Wednesday, 9 October 2013

10 Temple Titbits

 A random selection of facts about the Street culled from here and there…

1 The land on which Temple Street was built was previously farmland, and is named after The Temple on Montpelier Road, home of property developer and politician Thomas Read Kemp  (1782 – 1844). It now houses the Brighton and Hove High School.

The Temple, built in 1819. Thomas Kemp moved out in 1827, after which The Temple became a boys' school

2 The deeds of the dwellings in the street prevent the occupants from running a disorderly house (According to Wikipedia: a charge of keeping a disorderly house is the typical charge against one accused of maintaining a brothel, and as brothel-keeping is one of the most common causes for the charge of keeping a disorderly house, "disorderly house" is something of a euphemism for brothel in the English legal community).

A Disorderly House
3 At number 12, which had a passage through to Borough Street, horses were not allowed to be kept. There used to be horses in Borough Street. People who once lived at number 12 suggested, ‘if you keep our horses, we could run your disorderly house’. By the 1890s the passage led directly into the Borough Tavern, a small pub that used to trade at 39 Borough Street.

4 There were a number of wells in the street. If a householder finds one it has to be reported it to the council. About 30 years ago, when number 4 was being renovated, a 17th century well was found under the kitchen floorboards.

A useful well in the backyard
 5 According to a local historian, at some time during the 19th century, numbers 3, 4 and 5 formed one establishment used for training female domestic servants under the patronage of the Queen Dowager (Queen Adelaide 1792–1849). Number 33 was the Brighton Refuge for Destitute Females in the 1850s.

6 An organ builder lived and worked at number 3 and was reputed to build his organs in his cellar. Many of the early residents of Temple Street were dressmakers and milliners.

7 The street also housed a maker of cricket balls and Number 1 was a butchers during the 1920s. The cellar is sloping to drain off the blood.

8 Enid Gray, the Street’s eldest resident, whose life story you’ll find on this site, married into a family that had lived in Temple Street for generations. Her mother-in-law Winnie Whitlock was born in 1893 at no 46. Her father, William Mortimer Whitlock was living at 39 Temple St in 1891 (occupation ‘dancing master’) and in 1901 was a ‘decorative japanner’. Winnie used to go to school through a twitten opposite 37 Temple Street, to a school in Borough Street (just up from estate agents Fox and Son and now an office building).

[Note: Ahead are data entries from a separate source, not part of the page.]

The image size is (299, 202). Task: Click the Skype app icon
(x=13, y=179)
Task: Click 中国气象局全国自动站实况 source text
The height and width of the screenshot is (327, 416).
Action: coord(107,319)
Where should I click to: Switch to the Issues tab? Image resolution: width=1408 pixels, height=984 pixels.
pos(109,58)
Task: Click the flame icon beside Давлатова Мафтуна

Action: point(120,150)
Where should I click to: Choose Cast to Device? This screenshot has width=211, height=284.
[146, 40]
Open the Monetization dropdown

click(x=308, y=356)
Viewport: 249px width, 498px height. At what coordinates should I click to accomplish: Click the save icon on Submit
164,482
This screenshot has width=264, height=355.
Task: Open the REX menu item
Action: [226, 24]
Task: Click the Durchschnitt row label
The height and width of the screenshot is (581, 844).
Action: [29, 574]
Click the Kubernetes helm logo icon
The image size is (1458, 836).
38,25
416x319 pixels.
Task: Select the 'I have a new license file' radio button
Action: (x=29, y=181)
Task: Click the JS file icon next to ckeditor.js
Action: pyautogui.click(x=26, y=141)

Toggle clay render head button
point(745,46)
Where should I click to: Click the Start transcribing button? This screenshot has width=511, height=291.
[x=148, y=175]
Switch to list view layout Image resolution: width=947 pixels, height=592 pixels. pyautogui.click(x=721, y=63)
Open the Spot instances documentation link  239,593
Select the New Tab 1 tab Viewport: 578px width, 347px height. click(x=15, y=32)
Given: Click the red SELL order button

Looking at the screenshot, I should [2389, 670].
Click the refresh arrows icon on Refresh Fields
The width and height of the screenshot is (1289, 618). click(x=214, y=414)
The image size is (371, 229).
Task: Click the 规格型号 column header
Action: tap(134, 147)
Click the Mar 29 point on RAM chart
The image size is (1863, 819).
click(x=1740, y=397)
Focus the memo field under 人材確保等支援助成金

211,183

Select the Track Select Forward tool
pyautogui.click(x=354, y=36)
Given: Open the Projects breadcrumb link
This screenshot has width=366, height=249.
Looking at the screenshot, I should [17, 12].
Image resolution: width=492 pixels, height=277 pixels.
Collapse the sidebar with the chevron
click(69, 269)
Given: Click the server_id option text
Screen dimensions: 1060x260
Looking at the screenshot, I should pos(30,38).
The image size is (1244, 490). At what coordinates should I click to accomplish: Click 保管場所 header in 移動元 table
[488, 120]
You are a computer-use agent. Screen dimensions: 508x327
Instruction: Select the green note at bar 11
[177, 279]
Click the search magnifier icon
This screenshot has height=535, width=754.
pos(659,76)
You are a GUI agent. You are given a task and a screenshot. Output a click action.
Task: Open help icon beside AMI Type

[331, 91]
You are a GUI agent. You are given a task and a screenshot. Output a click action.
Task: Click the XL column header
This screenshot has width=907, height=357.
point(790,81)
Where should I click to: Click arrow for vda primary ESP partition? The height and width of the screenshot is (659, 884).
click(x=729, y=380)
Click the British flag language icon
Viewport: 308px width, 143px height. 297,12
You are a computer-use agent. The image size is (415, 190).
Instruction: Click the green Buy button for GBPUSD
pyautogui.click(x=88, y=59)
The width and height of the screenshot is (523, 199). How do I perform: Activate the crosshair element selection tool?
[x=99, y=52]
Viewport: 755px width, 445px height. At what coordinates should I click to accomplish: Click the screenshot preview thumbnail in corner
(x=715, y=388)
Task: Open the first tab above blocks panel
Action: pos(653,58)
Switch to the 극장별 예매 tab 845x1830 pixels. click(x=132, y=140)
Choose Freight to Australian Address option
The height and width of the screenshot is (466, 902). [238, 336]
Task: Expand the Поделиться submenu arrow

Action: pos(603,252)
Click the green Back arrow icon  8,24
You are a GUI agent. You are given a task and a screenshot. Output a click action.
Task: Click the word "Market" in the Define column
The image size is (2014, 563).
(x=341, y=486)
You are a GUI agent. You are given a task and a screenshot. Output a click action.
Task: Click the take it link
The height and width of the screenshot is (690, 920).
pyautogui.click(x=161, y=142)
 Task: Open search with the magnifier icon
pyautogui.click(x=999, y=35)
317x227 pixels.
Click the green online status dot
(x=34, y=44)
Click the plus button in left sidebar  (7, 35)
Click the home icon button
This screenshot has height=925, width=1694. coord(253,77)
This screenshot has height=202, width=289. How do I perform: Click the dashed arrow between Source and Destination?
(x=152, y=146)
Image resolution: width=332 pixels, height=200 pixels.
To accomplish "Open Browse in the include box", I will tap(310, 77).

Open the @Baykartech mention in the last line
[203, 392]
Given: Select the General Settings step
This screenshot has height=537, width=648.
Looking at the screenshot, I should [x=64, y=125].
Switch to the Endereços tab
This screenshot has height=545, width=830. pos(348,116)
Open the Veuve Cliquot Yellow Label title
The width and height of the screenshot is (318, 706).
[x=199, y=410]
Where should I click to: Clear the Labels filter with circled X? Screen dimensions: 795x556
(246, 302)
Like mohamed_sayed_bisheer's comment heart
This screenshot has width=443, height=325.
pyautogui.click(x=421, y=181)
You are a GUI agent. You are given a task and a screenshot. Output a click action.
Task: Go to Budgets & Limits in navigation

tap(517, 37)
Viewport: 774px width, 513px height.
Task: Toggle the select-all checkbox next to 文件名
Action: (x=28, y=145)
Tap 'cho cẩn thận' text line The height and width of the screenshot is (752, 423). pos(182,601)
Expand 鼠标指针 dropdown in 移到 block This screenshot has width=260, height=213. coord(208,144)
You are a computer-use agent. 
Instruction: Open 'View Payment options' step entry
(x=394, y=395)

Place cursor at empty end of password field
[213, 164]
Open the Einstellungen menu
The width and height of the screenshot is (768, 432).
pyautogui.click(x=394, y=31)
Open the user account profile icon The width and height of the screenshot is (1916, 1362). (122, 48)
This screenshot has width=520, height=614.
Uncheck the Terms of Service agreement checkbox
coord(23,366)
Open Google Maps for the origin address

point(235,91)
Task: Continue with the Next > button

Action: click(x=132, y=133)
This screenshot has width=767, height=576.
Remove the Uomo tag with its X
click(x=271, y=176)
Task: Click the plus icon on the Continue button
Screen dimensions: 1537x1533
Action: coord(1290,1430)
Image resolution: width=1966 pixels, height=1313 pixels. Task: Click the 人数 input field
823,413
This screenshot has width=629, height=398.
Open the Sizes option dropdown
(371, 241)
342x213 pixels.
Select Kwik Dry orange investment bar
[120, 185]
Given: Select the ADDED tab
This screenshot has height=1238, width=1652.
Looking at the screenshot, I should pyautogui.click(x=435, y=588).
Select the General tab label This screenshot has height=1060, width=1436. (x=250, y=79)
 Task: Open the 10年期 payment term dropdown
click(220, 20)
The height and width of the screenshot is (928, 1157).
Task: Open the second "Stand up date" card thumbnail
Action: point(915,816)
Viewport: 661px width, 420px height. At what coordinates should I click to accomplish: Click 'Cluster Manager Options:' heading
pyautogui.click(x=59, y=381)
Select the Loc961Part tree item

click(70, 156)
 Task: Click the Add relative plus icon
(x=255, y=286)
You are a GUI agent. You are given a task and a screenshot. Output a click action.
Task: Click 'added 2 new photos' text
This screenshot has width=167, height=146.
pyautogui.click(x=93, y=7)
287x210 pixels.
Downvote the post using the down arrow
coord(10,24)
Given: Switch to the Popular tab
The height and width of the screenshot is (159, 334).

St Stephen's Church of England School in Borough Street c1860
9 The corner shop opposite The Temple Bar, recently vacated by Classical Lighting – after possibly Brighton's longest ever closing down sale – has been a rather swish car showroom in its time.  It opened up as a branch of Caffynns in 1920. 

1924 – Caffynns car showroom on the corner of Temple Street and Western Road

10 There are six Grade II listed buildings in the street– – numbers 2, 29, 3, 4, 5 and 31.